• [Dataset items]:

'''

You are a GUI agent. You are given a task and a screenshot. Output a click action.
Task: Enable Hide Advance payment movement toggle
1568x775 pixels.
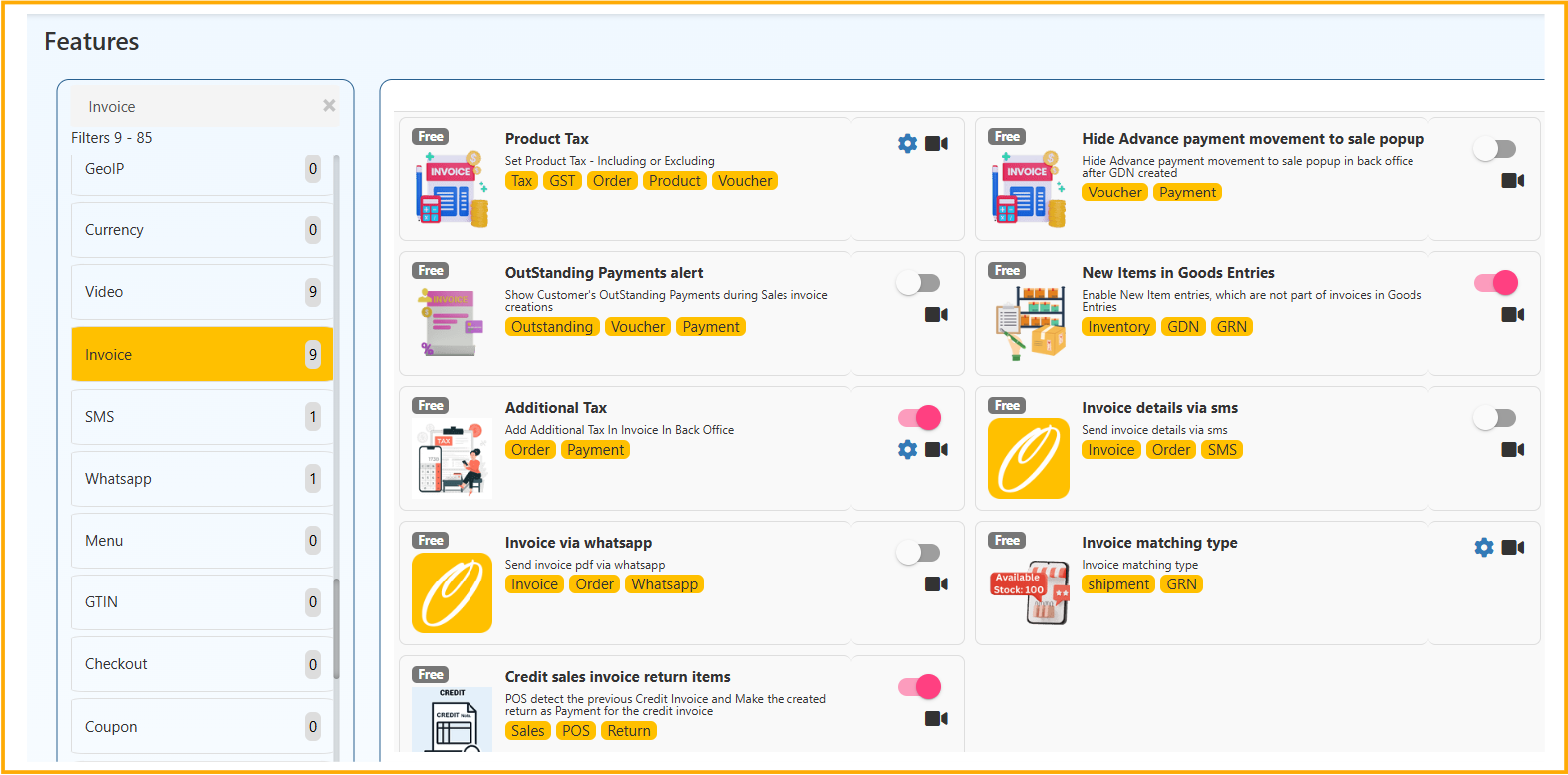[x=1495, y=149]
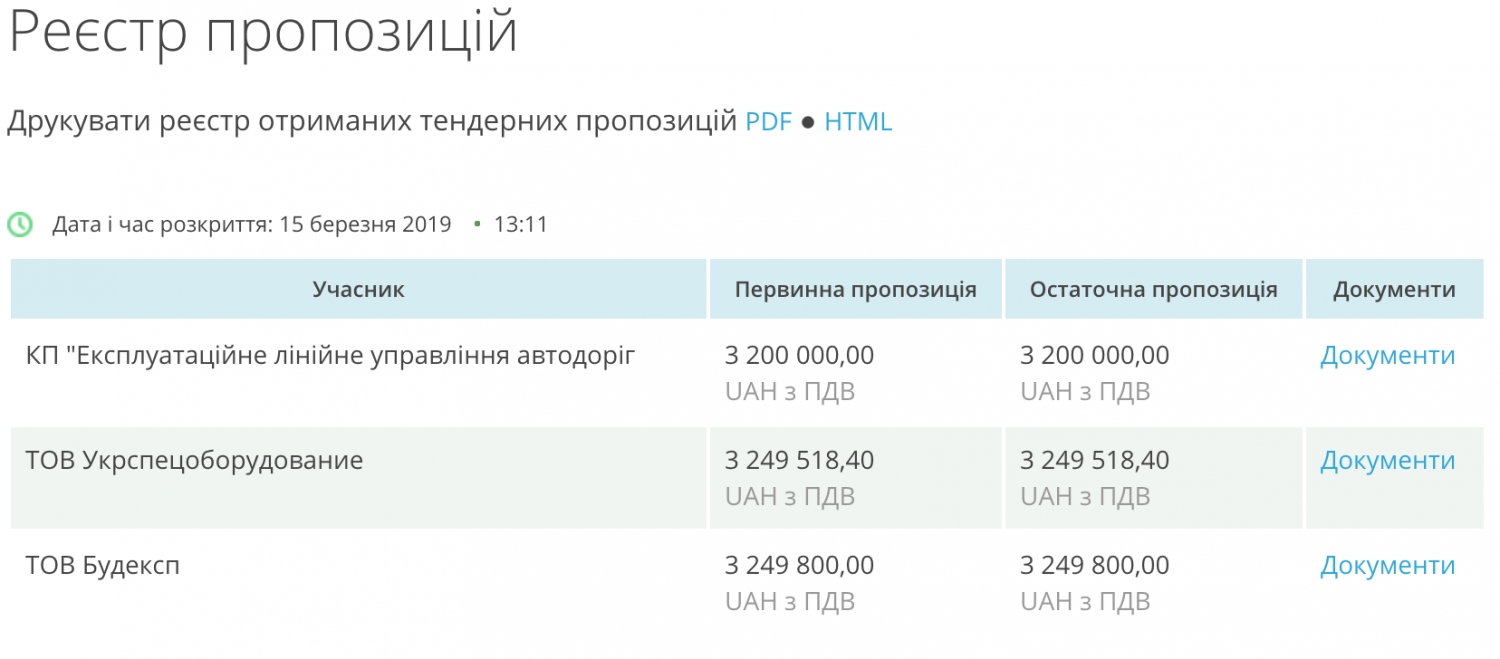Click primary offer 3 200 000,00
This screenshot has width=1500, height=659.
tap(799, 355)
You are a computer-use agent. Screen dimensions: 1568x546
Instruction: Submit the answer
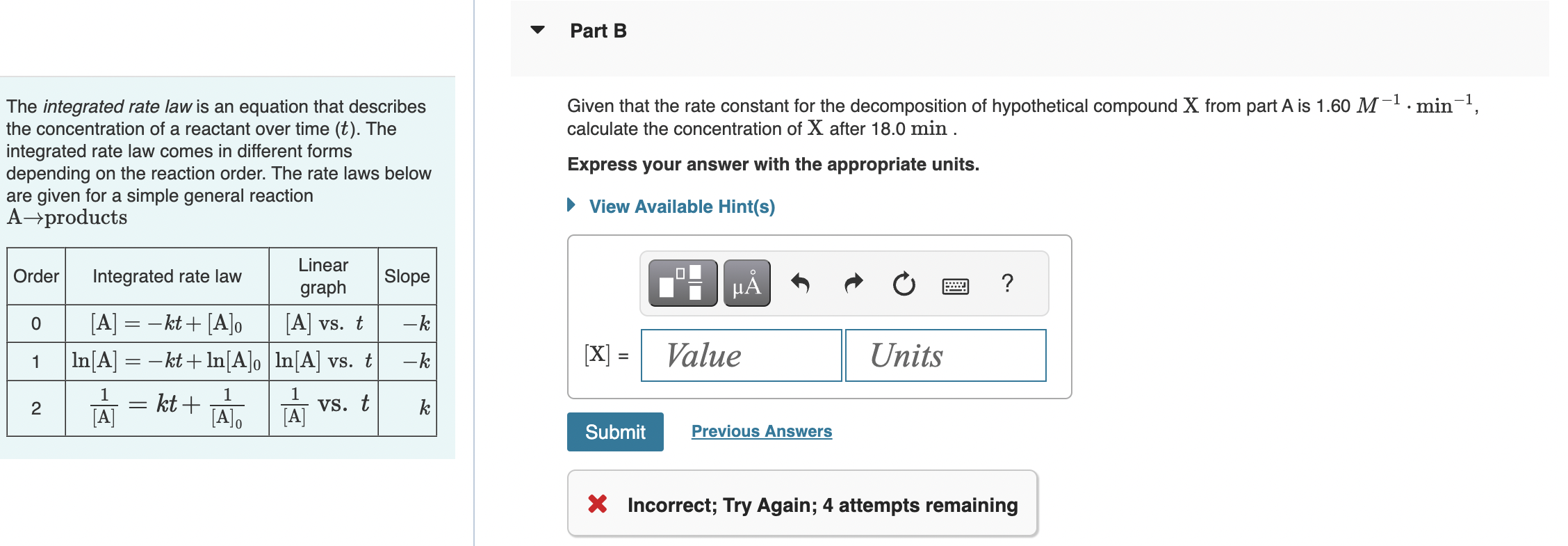pyautogui.click(x=614, y=432)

'''

• [Exercise brief]:
Write the lines from the line containing "1568x775 pixels." through the last line of the data out again exactly, and only those lines; pictures stay out.

• [Exercise solution]:
1568x775 pixels.
[x=1495, y=149]
Click primary offer 3 200 000,00
This screenshot has width=1500, height=659.
tap(799, 355)
You are a computer-use agent. Screen dimensions: 1568x546
Instruction: Submit the answer
pyautogui.click(x=614, y=432)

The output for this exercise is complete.